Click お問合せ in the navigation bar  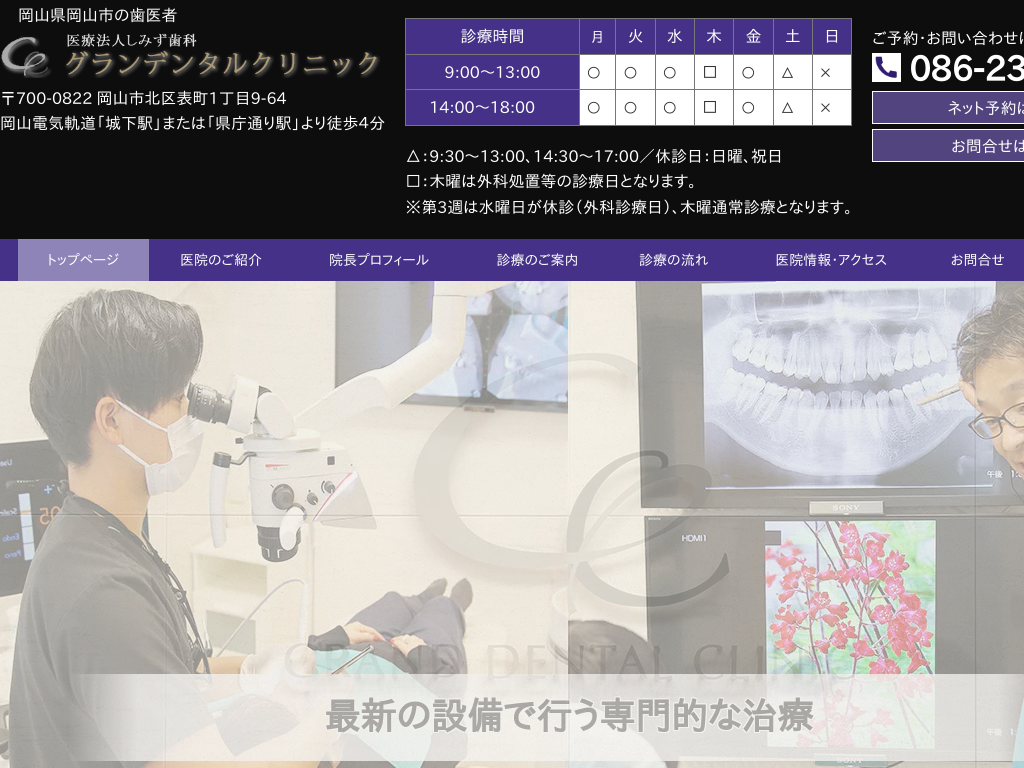(977, 260)
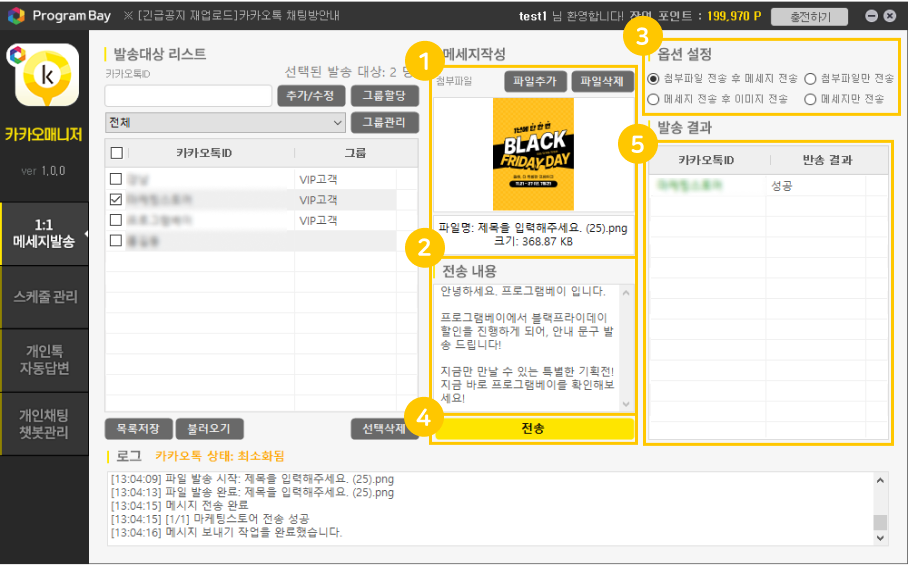Select the 메세지만 전송 radio option
Image resolution: width=910 pixels, height=566 pixels.
811,99
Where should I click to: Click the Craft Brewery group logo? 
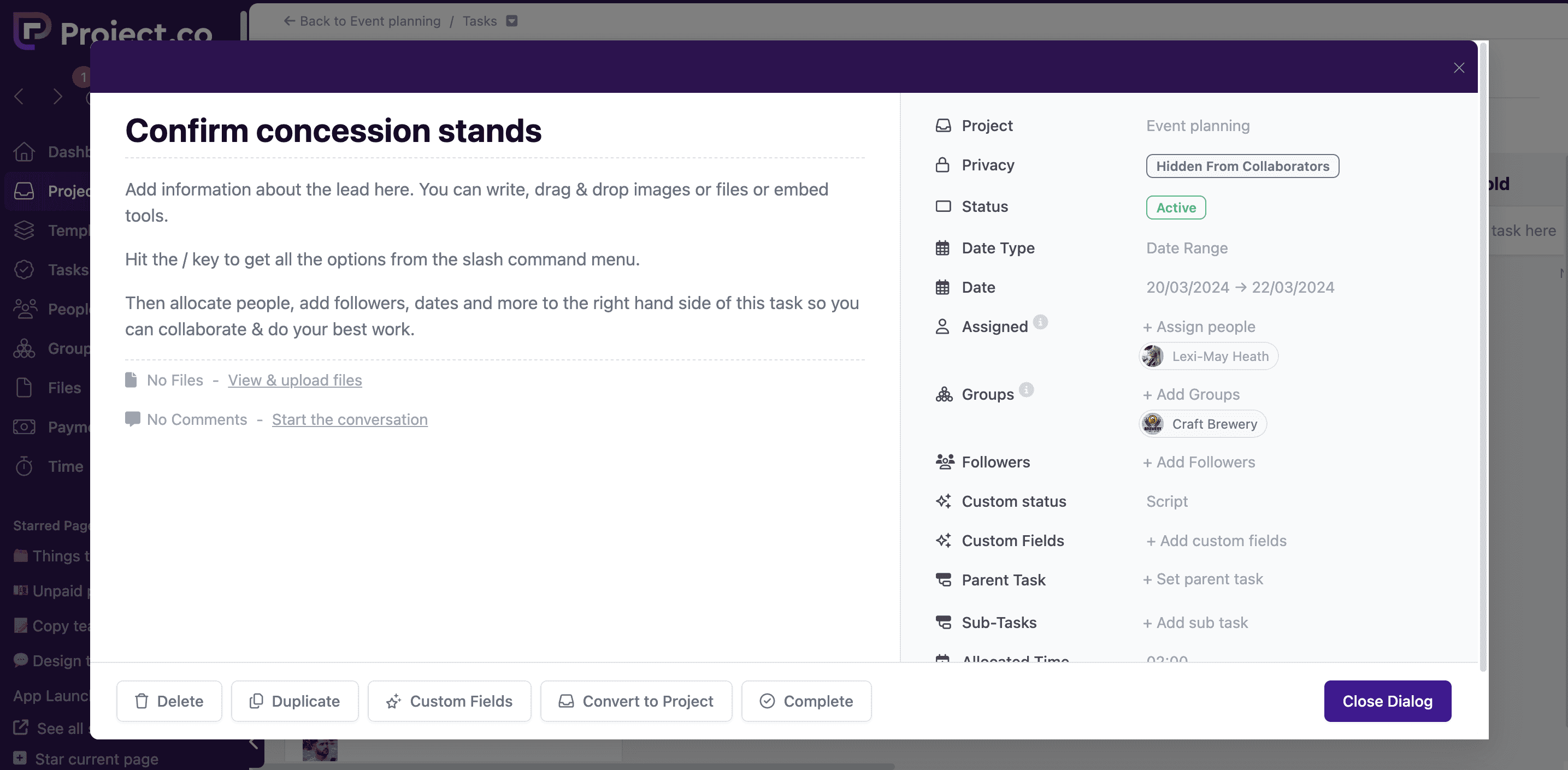click(1153, 424)
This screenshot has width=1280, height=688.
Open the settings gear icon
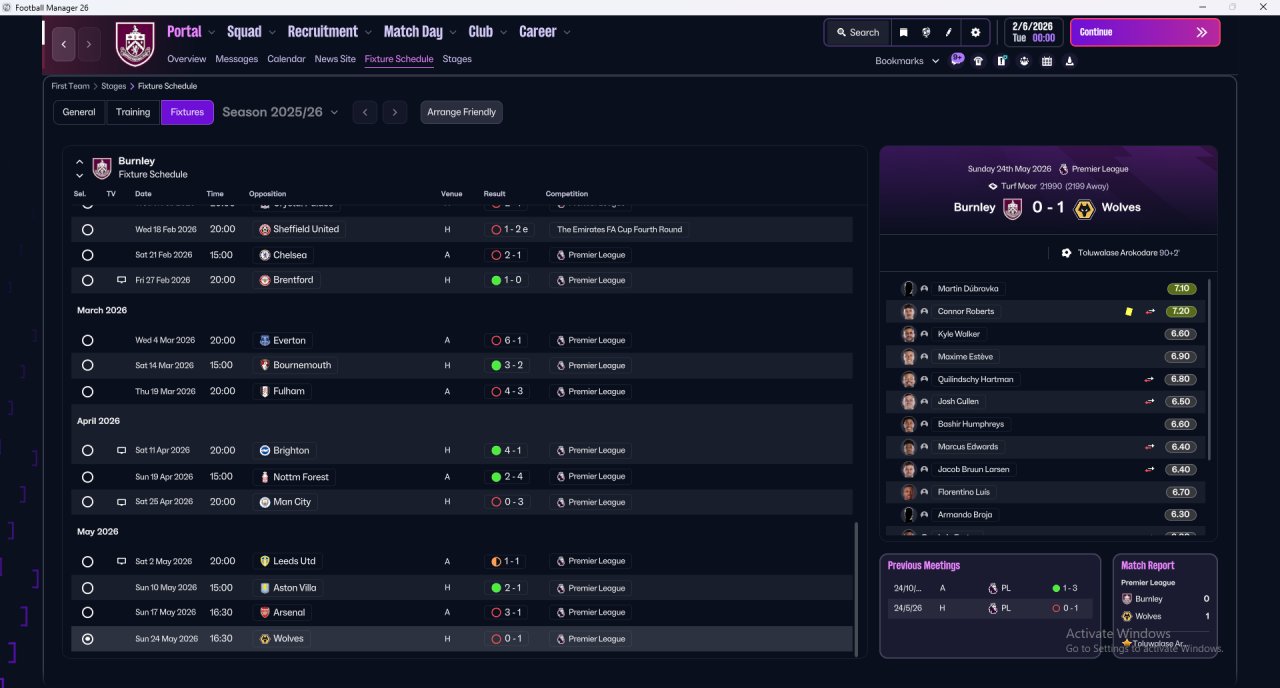point(976,32)
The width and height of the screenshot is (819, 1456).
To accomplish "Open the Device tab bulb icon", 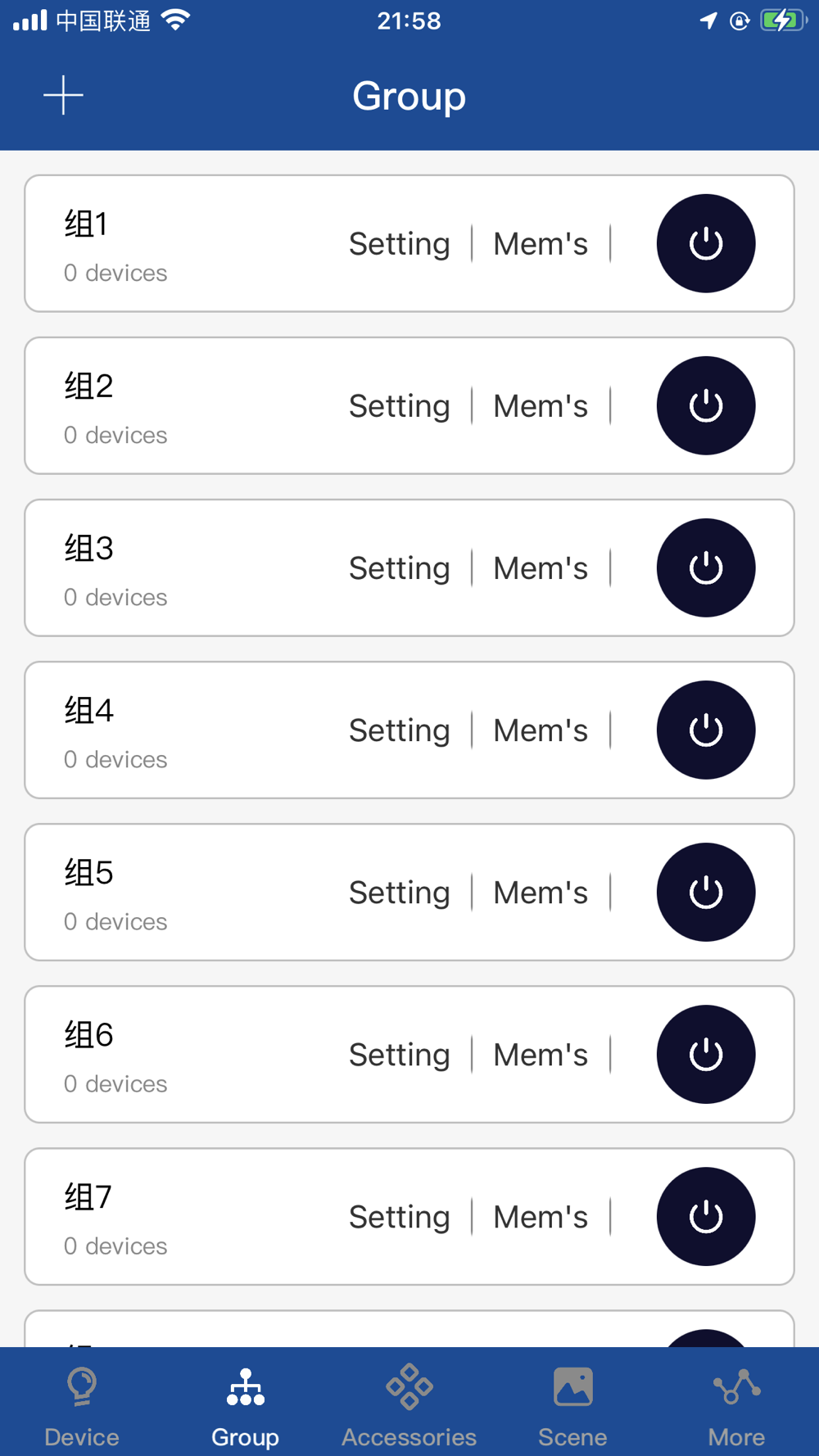I will point(82,1387).
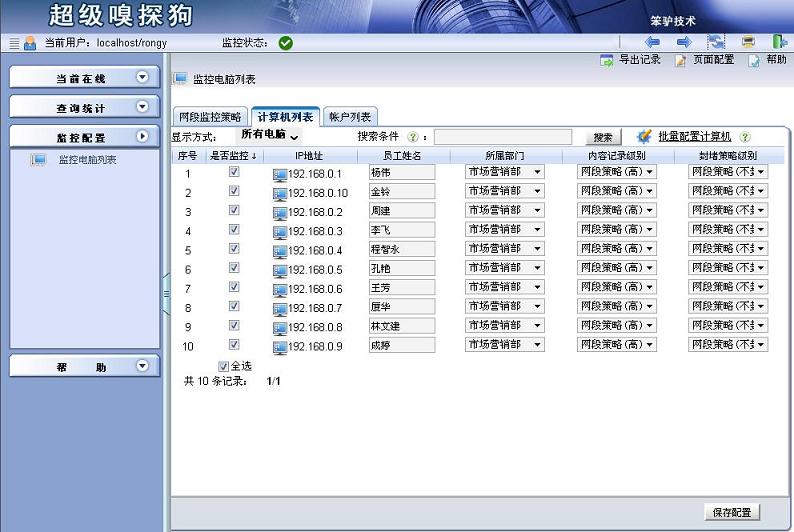Click the computer icon beside 192.168.0.1
The width and height of the screenshot is (794, 532).
280,174
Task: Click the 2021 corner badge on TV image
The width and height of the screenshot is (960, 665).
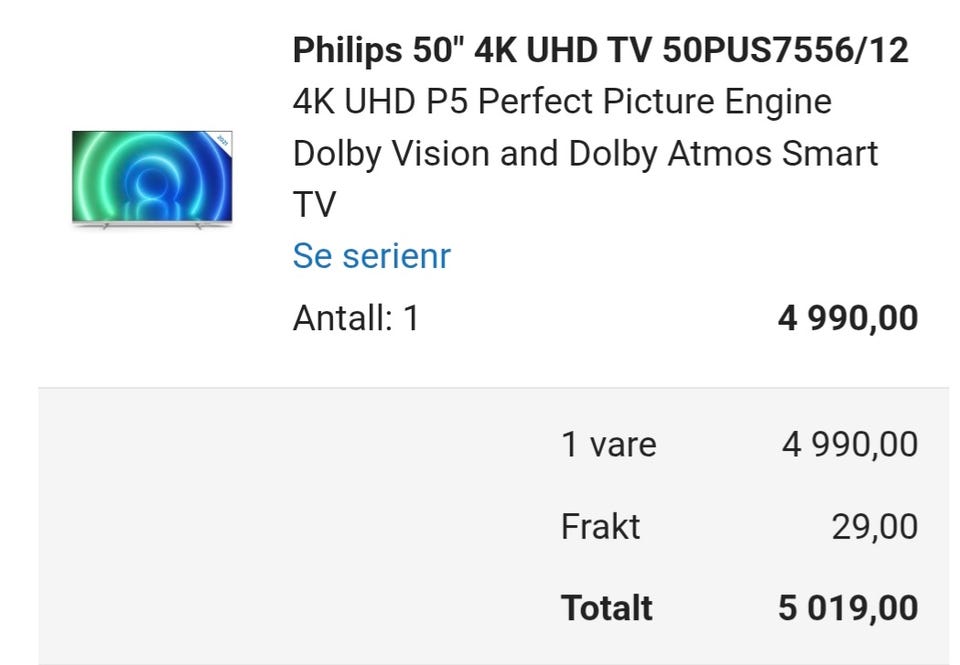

══════

### About this exercise
Your answer should hold only the lines from the line with "Task: Click the 2021 corner badge on TV image" through the closing line of the records, restated exactly and free of pictures.

### Task answer
Task: Click the 2021 corner badge on TV image
The width and height of the screenshot is (960, 665).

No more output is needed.